# WORK INSTRUCTIONS
Please copy out the records that follow exactly as they stand.

------------------------------------------------------------------------

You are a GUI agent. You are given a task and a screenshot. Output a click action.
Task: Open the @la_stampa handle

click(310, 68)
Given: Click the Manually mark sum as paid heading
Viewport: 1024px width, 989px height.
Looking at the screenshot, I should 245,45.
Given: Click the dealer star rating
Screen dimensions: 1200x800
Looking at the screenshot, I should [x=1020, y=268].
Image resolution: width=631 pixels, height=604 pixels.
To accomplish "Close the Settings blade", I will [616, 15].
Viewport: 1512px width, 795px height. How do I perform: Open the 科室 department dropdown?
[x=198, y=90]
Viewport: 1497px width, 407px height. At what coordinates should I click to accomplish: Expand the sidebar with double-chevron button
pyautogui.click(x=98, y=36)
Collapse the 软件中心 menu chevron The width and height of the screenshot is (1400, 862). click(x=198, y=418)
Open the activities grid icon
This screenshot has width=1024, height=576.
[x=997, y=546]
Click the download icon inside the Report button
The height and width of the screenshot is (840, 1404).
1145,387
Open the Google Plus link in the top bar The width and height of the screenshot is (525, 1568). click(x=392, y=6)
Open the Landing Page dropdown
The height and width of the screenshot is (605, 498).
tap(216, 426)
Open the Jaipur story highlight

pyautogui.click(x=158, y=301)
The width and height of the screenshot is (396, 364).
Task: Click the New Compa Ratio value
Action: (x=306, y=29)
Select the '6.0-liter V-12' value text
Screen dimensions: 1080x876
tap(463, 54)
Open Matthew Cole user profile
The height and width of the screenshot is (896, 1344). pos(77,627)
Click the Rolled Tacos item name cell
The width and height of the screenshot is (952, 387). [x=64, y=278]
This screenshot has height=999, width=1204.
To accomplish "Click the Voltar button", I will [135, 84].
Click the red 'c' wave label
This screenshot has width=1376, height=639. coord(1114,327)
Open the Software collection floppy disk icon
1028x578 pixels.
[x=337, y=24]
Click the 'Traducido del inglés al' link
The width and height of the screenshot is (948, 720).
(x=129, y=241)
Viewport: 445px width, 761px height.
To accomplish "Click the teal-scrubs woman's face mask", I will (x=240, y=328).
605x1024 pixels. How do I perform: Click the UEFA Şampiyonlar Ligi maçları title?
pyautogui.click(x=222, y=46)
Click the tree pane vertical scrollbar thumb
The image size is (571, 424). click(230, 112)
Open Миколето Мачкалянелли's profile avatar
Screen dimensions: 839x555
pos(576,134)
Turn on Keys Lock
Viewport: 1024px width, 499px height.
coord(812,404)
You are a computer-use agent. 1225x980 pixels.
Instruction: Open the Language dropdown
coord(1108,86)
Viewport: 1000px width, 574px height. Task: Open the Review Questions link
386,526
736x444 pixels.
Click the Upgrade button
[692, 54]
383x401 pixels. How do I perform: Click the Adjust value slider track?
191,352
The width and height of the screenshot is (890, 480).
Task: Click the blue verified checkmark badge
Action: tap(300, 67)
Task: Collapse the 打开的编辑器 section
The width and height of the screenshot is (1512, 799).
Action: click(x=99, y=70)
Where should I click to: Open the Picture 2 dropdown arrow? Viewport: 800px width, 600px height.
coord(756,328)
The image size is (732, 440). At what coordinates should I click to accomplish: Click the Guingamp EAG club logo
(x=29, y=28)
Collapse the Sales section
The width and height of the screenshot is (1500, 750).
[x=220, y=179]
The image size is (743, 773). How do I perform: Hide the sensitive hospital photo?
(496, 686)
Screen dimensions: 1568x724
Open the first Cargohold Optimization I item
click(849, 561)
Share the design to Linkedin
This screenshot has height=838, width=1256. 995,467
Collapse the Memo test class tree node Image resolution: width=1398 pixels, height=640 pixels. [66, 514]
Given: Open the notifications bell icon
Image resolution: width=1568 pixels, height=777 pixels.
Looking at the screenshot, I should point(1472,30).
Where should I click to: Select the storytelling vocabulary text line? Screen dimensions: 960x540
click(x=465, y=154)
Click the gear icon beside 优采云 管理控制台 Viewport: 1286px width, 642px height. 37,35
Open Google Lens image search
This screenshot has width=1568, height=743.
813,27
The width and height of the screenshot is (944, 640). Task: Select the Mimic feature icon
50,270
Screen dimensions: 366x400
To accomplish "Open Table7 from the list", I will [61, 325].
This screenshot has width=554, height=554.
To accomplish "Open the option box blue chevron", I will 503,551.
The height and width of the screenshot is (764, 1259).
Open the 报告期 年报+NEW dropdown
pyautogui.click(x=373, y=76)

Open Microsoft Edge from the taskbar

------------------------------------------------------------------------

# REPLY TO THE TASK
You are a GUI agent. You are given a task and a screenshot. Output a click action.
Task: Open the @la_stampa handle

click(310, 68)
Given: Click the Manually mark sum as paid heading
Viewport: 1024px width, 989px height.
Looking at the screenshot, I should 245,45.
Given: Click the dealer star rating
Screen dimensions: 1200x800
Looking at the screenshot, I should [x=1020, y=268].
Image resolution: width=631 pixels, height=604 pixels.
To accomplish "Close the Settings blade", I will [616, 15].
Viewport: 1512px width, 795px height. How do I perform: Open the 科室 department dropdown?
[x=198, y=90]
Viewport: 1497px width, 407px height. At what coordinates should I click to accomplish: Expand the sidebar with double-chevron button
pyautogui.click(x=98, y=36)
Collapse the 软件中心 menu chevron The width and height of the screenshot is (1400, 862). click(x=198, y=418)
Open the activities grid icon
This screenshot has width=1024, height=576.
[x=997, y=546]
Click the download icon inside the Report button
The height and width of the screenshot is (840, 1404).
1145,387
Open the Google Plus link in the top bar The width and height of the screenshot is (525, 1568). click(x=392, y=6)
Open the Landing Page dropdown
The height and width of the screenshot is (605, 498).
tap(216, 426)
Open the Jaipur story highlight

pyautogui.click(x=158, y=301)
The width and height of the screenshot is (396, 364).
Task: Click the New Compa Ratio value
Action: (x=306, y=29)
Select the '6.0-liter V-12' value text
Screen dimensions: 1080x876
tap(463, 54)
Open Matthew Cole user profile
The height and width of the screenshot is (896, 1344). pos(77,627)
Click the Rolled Tacos item name cell
The width and height of the screenshot is (952, 387). [x=64, y=278]
This screenshot has height=999, width=1204.
To accomplish "Click the Voltar button", I will [135, 84].
Click the red 'c' wave label
This screenshot has width=1376, height=639. coord(1114,327)
Open the Software collection floppy disk icon
1028x578 pixels.
[x=337, y=24]
Click the 'Traducido del inglés al' link
The width and height of the screenshot is (948, 720).
(x=129, y=241)
Viewport: 445px width, 761px height.
To accomplish "Click the teal-scrubs woman's face mask", I will (x=240, y=328).
605x1024 pixels. How do I perform: Click the UEFA Şampiyonlar Ligi maçları title?
pyautogui.click(x=222, y=46)
Click the tree pane vertical scrollbar thumb
The image size is (571, 424). click(230, 112)
Open Миколето Мачкалянелли's profile avatar
Screen dimensions: 839x555
pos(576,134)
Turn on Keys Lock
Viewport: 1024px width, 499px height.
coord(812,404)
You are a computer-use agent. 1225x980 pixels.
Instruction: Open the Language dropdown
coord(1108,86)
Viewport: 1000px width, 574px height. Task: Open the Review Questions link
386,526
736x444 pixels.
Click the Upgrade button
[692, 54]
383x401 pixels. How do I perform: Click the Adjust value slider track?
191,352
The width and height of the screenshot is (890, 480).
Task: Click the blue verified checkmark badge
Action: tap(300, 67)
Task: Collapse the 打开的编辑器 section
The width and height of the screenshot is (1512, 799).
Action: click(x=99, y=70)
Where should I click to: Open the Picture 2 dropdown arrow? Viewport: 800px width, 600px height.
coord(756,328)
The image size is (732, 440). At what coordinates should I click to accomplish: Click the Guingamp EAG club logo
(x=29, y=28)
Collapse the Sales section
The width and height of the screenshot is (1500, 750).
[x=220, y=179]
The image size is (743, 773). How do I perform: Hide the sensitive hospital photo?
(496, 686)
Screen dimensions: 1568x724
Open the first Cargohold Optimization I item
click(849, 561)
Share the design to Linkedin
This screenshot has height=838, width=1256. 995,467
Collapse the Memo test class tree node Image resolution: width=1398 pixels, height=640 pixels. [66, 514]
Given: Open the notifications bell icon
Image resolution: width=1568 pixels, height=777 pixels.
Looking at the screenshot, I should point(1472,30).
Where should I click to: Select the storytelling vocabulary text line? Screen dimensions: 960x540
click(x=465, y=154)
Click the gear icon beside 优采云 管理控制台 Viewport: 1286px width, 642px height. 37,35
Open Google Lens image search
This screenshot has width=1568, height=743.
813,27
The width and height of the screenshot is (944, 640). Task: Select the Mimic feature icon
50,270
Screen dimensions: 366x400
To accomplish "Open Table7 from the list", I will [61, 325].
This screenshot has width=554, height=554.
To accomplish "Open the option box blue chevron", I will 503,551.
The height and width of the screenshot is (764, 1259).
Open the 报告期 年报+NEW dropdown
pyautogui.click(x=373, y=76)

Open Microsoft Edge from the taskbar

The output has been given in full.